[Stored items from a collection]
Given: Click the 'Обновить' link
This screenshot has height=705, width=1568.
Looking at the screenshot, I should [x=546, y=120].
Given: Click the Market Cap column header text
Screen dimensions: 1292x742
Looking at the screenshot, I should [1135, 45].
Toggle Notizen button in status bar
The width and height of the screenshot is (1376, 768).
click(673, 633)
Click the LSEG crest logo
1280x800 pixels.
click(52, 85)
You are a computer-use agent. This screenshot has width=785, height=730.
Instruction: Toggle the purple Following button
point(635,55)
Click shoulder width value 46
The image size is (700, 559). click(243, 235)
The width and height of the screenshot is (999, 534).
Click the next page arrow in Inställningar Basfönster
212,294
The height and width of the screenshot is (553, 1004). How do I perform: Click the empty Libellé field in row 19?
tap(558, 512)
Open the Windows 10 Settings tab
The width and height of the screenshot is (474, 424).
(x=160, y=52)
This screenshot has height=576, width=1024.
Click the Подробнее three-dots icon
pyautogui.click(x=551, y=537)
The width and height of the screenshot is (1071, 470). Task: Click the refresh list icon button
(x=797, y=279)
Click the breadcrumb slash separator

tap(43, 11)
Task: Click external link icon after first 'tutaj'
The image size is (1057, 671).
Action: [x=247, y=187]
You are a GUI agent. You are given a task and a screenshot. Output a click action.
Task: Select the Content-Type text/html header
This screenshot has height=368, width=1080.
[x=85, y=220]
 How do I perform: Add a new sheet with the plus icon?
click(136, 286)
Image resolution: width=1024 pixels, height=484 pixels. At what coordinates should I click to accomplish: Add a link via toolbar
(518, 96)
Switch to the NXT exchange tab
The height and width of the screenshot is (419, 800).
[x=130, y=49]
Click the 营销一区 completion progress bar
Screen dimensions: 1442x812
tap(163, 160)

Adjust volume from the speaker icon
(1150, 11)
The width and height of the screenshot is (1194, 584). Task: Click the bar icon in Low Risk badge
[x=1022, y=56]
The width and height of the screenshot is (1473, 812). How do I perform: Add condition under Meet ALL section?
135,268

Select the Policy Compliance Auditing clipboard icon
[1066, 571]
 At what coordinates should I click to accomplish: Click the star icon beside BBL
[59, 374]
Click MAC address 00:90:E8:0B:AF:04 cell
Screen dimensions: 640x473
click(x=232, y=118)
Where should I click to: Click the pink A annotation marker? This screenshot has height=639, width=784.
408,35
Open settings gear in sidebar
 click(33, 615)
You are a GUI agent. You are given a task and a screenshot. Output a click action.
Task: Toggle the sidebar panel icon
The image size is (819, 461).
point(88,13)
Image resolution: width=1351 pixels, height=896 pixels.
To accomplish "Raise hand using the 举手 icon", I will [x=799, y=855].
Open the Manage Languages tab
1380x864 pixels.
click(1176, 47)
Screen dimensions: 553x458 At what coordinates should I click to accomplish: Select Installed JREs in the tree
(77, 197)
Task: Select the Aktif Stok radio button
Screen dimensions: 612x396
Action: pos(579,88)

Problem to solve
Above are the records; copy exactly the lines from the line with "This screenshot has height=705, width=1568." through the line with "This screenshot has height=576, width=1024.", both included.

Response box
This screenshot has height=705, width=1568.
Looking at the screenshot, I should [x=546, y=120].
Given: Click the Market Cap column header text
Screen dimensions: 1292x742
Looking at the screenshot, I should [1135, 45].
Toggle Notizen button in status bar
The width and height of the screenshot is (1376, 768).
click(673, 633)
Click the LSEG crest logo
1280x800 pixels.
click(52, 85)
You are a computer-use agent. This screenshot has width=785, height=730.
Instruction: Toggle the purple Following button
point(635,55)
Click shoulder width value 46
The image size is (700, 559). click(243, 235)
The width and height of the screenshot is (999, 534).
Click the next page arrow in Inställningar Basfönster
212,294
The height and width of the screenshot is (553, 1004). How do I perform: Click the empty Libellé field in row 19?
tap(558, 512)
Open the Windows 10 Settings tab
The width and height of the screenshot is (474, 424).
(x=160, y=52)
This screenshot has height=576, width=1024.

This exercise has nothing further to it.